The other foreign language film nominee that I watched was Corpus Christi.  This is a film from my honorary Polish homeland and marks the first time their Oscar entry featured someone smiling; but just one person, everyone else had the scowl (Oscar nominees The Nun and Cold War both featured miserable people beautifully shot in black and white).  Corpus Christi features a young man about to be released from a juvenile detention centre.  He sings like an angel and wants to be a priest but is told that he would never be accepted to the seminary due to his criminal past.  The priest at the centre arranges for him to report for work in a mill.  For what ever reason, our young hero steals the priest’s collar and by a trick of fate ends up being mistaken for a priest and decides to go with it.  He was not like any priest the townsfolk had seen – he swore, admitted failings, called a thing a thing but most of all he found joy in it.  And the pews filled.  But every hero has to have a foe and well, scowlers gonna scowl.  This film sucks you in and has you rooting for young Daniel and also for the townspeople he was trying to reach.  I liken its tone to Waking Ned Devine and St. Vincent but with Polish sensibilities. If I didn’t have to vote for Parasite I would have given Corpus Christi the win.

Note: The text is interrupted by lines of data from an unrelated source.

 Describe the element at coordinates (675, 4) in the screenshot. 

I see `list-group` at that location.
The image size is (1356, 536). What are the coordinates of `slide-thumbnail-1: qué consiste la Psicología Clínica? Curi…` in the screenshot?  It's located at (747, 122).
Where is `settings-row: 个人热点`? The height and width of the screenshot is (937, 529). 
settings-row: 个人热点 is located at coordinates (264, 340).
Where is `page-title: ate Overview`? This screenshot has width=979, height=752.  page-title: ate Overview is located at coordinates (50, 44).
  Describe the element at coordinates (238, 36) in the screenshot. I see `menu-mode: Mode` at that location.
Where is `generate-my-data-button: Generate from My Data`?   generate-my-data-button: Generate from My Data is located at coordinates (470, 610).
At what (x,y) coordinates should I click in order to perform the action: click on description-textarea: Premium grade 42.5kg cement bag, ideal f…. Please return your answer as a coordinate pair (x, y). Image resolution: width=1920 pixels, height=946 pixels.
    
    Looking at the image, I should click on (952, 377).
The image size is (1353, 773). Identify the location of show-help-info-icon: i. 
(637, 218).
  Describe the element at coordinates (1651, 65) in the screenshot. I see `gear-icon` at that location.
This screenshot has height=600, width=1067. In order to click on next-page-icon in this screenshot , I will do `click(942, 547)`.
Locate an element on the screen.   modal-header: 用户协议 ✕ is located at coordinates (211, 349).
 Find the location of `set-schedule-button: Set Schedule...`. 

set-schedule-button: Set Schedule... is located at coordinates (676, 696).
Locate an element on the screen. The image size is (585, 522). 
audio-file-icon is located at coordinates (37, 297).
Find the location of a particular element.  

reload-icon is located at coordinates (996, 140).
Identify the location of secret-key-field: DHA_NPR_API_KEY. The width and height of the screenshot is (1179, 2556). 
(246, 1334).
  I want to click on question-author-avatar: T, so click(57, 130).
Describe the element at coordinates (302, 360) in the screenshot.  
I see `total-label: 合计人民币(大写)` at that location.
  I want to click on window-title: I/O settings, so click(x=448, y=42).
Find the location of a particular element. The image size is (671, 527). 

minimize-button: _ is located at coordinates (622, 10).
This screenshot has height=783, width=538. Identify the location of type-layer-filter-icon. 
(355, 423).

Harriet was a pleasant surprise and I had hoped it would have won best song.  I honestly didn’t know what to expect from this film but was curious because it was an unexpected surprise at the box office and because Cynthia Erivo was nominated for bestie.  I knew little of the extent of Harriet Tubman’s extraordinary life and bravery and this was my primary take away.  Who escapes slavery to the safety of the north and goes back time after time to rescue others?  Harriet Tubman.  She rescued some 700+ people.  She served in the civil war and was the only woman to ever lead an infantry.  Quite a remarkable person.  The cast that surrounded Cynthia just couldn’t match her performance and was the weakest part of the film.  Cynthia is currently starring in a supporting role in the Outsider (mentioned by Rob below) and as in Harriet has a scene stealing intensity I’ve only ever seen from Viola Davis.  See both so you can jump on the Cynthia bandwagon.
Lastly I watched Richard Jewel as Kathy Bates was nominated for best supporting.  Honestly it was just awful.  Somehow Clint managed to coax out the worst performances from Kathy and my boy Sam Rockwell. Don’t bother.